_Goal of the exercise_
Within the lines below, find those that hold the string "Coax" and copy each one.

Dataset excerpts

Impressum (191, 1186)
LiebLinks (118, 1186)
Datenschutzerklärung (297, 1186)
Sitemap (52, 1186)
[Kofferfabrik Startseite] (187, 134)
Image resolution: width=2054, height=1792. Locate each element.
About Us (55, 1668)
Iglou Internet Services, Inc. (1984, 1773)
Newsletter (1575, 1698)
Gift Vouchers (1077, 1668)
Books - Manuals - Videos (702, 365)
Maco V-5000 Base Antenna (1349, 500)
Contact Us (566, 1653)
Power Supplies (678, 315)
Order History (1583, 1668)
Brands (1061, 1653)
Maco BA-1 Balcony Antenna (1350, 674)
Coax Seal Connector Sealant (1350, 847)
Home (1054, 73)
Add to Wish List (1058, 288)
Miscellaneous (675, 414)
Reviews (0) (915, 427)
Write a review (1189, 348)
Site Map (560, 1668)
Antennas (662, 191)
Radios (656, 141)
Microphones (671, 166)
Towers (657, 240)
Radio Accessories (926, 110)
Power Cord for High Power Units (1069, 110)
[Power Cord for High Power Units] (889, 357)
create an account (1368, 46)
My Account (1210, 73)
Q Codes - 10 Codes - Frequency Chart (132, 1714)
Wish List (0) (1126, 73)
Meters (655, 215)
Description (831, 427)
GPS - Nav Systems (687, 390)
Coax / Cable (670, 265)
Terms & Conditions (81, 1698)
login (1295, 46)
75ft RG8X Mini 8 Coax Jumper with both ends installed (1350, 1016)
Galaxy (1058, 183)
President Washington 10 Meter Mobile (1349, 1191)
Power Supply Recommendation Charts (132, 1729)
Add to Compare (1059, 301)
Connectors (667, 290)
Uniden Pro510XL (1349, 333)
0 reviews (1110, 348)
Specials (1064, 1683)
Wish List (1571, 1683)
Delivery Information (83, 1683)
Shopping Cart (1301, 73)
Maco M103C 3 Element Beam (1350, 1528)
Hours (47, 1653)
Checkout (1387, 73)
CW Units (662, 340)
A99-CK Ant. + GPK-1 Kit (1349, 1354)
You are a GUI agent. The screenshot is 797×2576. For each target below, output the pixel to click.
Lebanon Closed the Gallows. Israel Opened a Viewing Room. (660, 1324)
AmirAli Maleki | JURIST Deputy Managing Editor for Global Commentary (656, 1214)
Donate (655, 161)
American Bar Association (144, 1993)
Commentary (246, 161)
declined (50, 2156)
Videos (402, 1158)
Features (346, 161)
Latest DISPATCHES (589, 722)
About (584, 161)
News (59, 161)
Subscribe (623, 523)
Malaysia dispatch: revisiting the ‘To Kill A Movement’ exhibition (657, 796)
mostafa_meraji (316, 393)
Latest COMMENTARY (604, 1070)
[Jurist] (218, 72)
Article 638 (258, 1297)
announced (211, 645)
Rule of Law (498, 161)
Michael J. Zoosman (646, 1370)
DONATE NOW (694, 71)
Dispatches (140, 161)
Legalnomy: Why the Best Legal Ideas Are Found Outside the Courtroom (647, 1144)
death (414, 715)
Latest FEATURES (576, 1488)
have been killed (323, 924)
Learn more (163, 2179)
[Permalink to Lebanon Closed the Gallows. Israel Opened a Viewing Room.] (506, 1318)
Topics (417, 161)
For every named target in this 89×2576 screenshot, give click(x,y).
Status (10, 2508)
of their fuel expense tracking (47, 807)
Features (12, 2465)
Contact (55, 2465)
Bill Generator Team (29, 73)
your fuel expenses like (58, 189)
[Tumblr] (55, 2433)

_Task answer_
Coax Seal Connector Sealant (1350, 847)
Coax / Cable (670, 265)
75ft RG8X Mini 8 Coax Jumper with both ends installed (1350, 1016)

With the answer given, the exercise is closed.